Hari itu terpaksa tidak ada pelajaran Bahasa Indonesia karena Bu Eni dan Pak Parman melakukan pengeledahan pada seluruh anak-anak di kelas Ema. Tapi selama pengeledahan itu tidak ada hasilnya. Tidak ada ank yang terbukti mencuri uang di dalam dompet Ema yang berada di dalam tas sekolahnya.
Siang itu sepulang sekolah, Anis dan Ani sudah berjalan meninggalkan pintu gerbang sekolah, tiba-tiba Ani menarik tangan Anis.
Nis… sini aku bilangi?” ani berbisik di telinga Anis.  Anis terlihat serius sesaat kemudian ….
“ Haa …? Kamu lihat sendiri?”
“ Tidak sih, tapi rasanya ada yang ganjal. Seperti gugup dan takut ketahuan”. Jelas Ani tentang apa selanjutnya yang dilihatnya sebelum masuk kelas untuk memanggil Pak Parman.
“ Tapi tadi waktu pengeledahan tidak terbukti anak yang mencuri uang Ema. Terus apa selanjutnya yang dilakukan sekarang?” Anis bertanya, Ani terlihat berfikit.
“ Kita tidak mungkin menuduhnya langsung. Iya memang kalau benarm kalau tidak? Kita akan di anggap menfitnah.
“ Kalau memang yang dibuangnya keluar jendela memang uang yang diambilnya, pasti dia sekarang mencari kesempatan untuk mengambil lagi. Bagaimana kalau kita kembali ke kelas?” usul Anis. Ani menganggukkan kepalanya.

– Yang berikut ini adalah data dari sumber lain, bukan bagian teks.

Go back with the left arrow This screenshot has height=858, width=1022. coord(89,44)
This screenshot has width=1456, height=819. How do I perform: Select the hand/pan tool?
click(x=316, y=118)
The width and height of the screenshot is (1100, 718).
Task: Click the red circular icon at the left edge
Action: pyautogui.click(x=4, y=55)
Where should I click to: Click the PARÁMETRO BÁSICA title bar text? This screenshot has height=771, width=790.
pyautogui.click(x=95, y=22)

“ Ide bagus!” mereka pun bergegas memutar kembali ke kelas mereka. Langkah mereka terhenti saat melihat seseorang terlihat berjongkok di semak-semak di depan kelas mereka. Dengan langkah hati-hati Anis dan Ani mendekati seseorang itu, gadis sebaya mereka yang terlihat sedang mengambil sesuatu dari dalam semak-semak.

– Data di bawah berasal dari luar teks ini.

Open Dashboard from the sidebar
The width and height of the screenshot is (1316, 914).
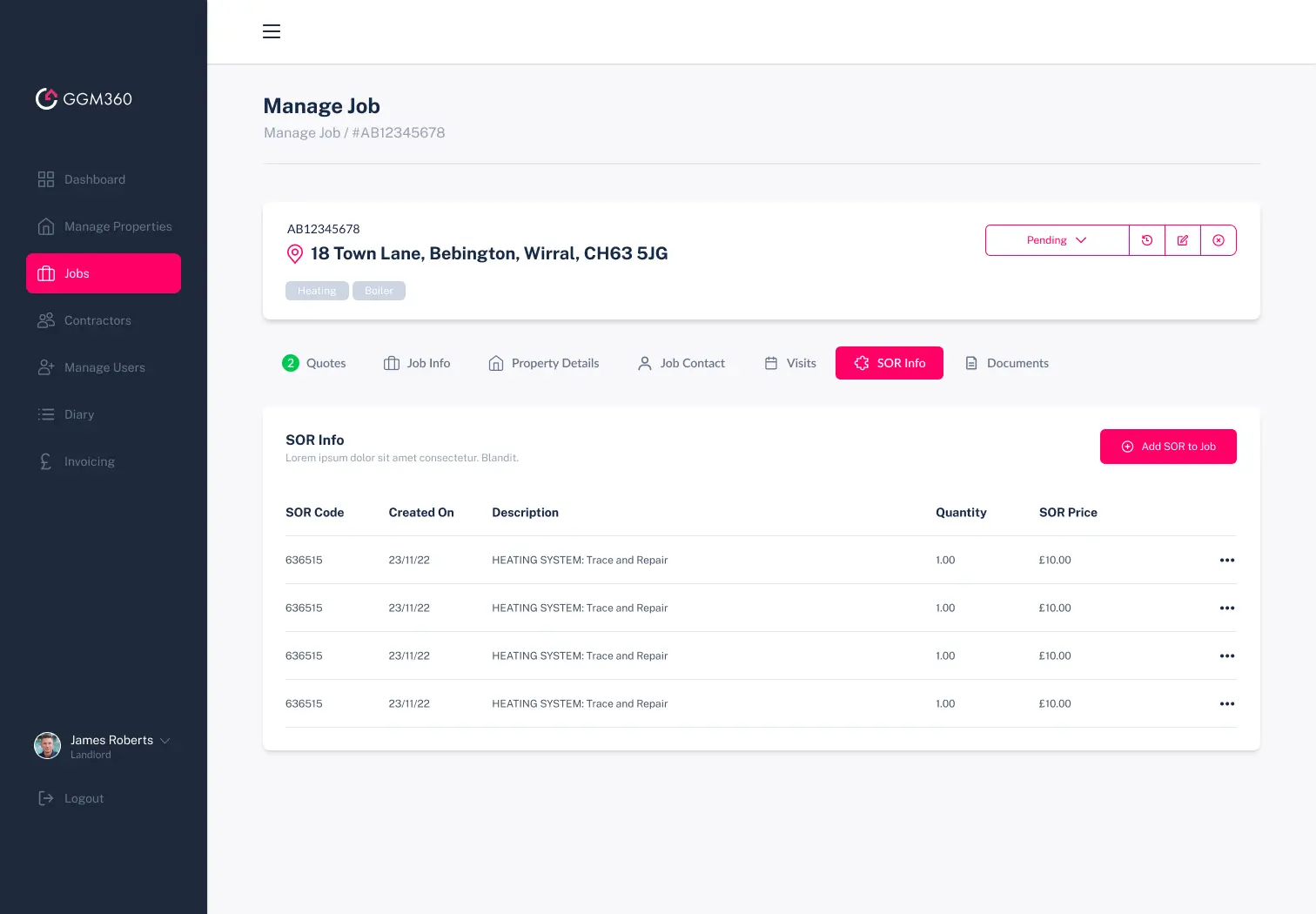tap(94, 179)
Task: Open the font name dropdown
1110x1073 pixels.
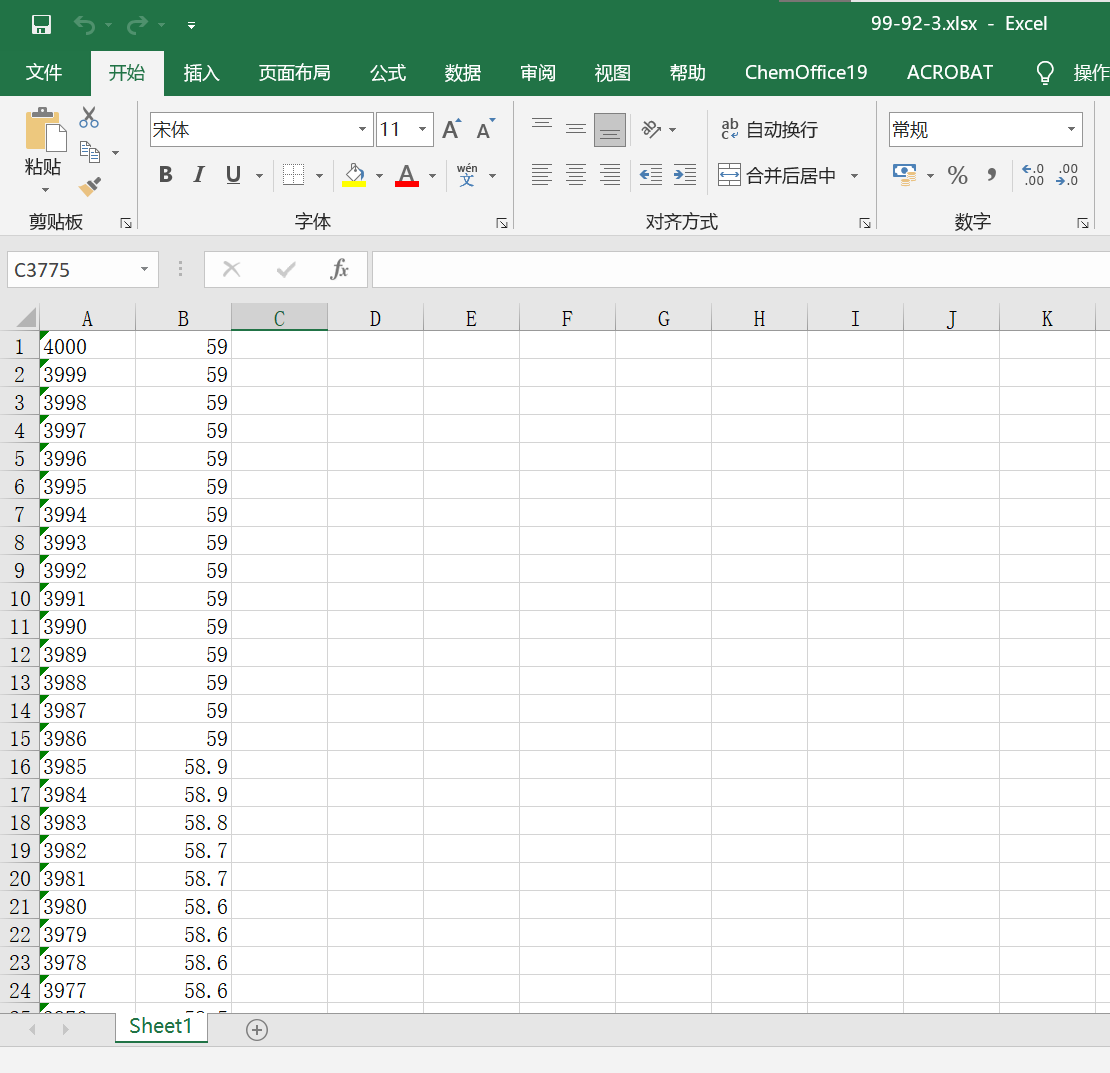Action: [361, 129]
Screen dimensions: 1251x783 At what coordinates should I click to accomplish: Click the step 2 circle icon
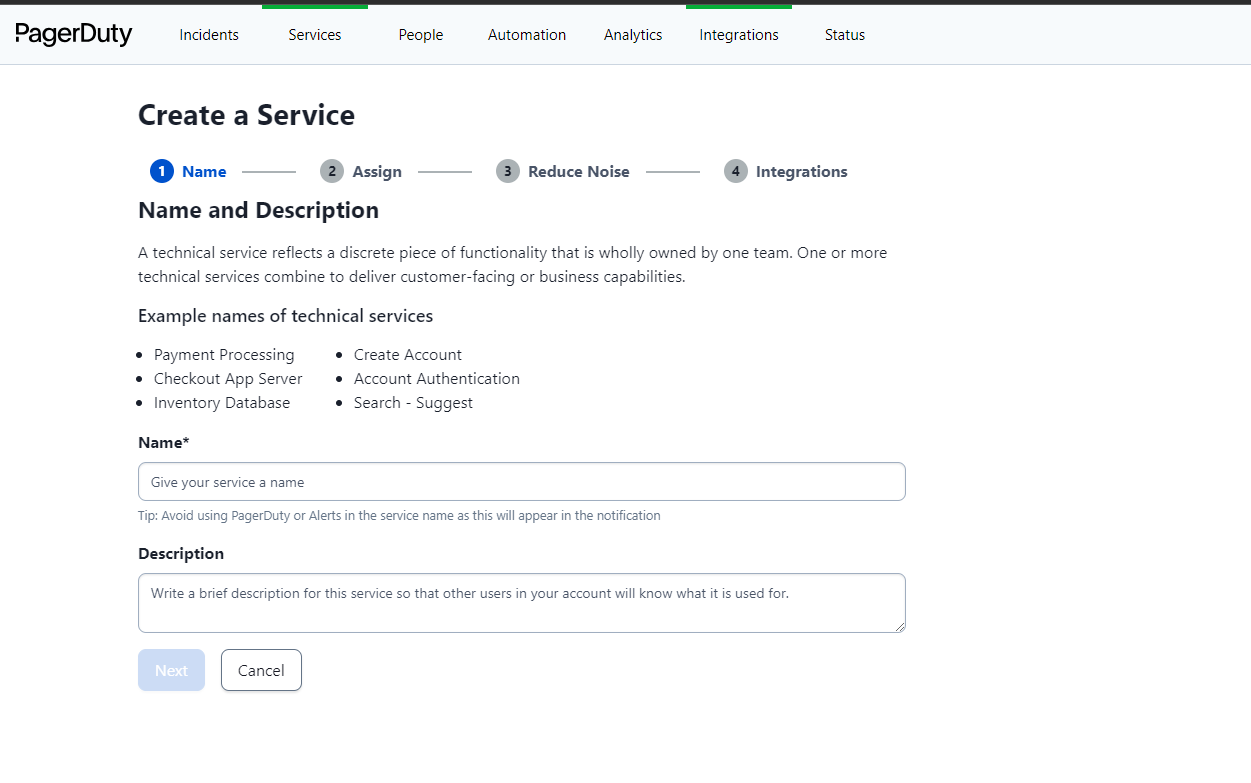pyautogui.click(x=332, y=171)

“ Kamu mencari apa? Dian? “ tegur Ani, gadis 11 tahun itu bernama Dian itu adalah teman sekelas mereka. Yang tadi dipergoki Ani melemparkan sesuatu keluar jendela saat Ani akan keluar kelas memanggil Pak Parman.
“ Oh….. Eh ….. Ini” Dian menyembunyikan tangannya dibelakang punggungnya.
“ Uang Ema yang tadi kamu buang ke semak-semak, ya?”  celetus Ani. Wajah Dian nampak pucat. Ani menghampiri Dian dengan lemah lembut tangan Dian yang masih brada di balik penanggungan. Tangannya mengenggam sesuatu, ternyata uang kertas lima puluh ribu di remas-meramas berada di pegangan tangan Dian.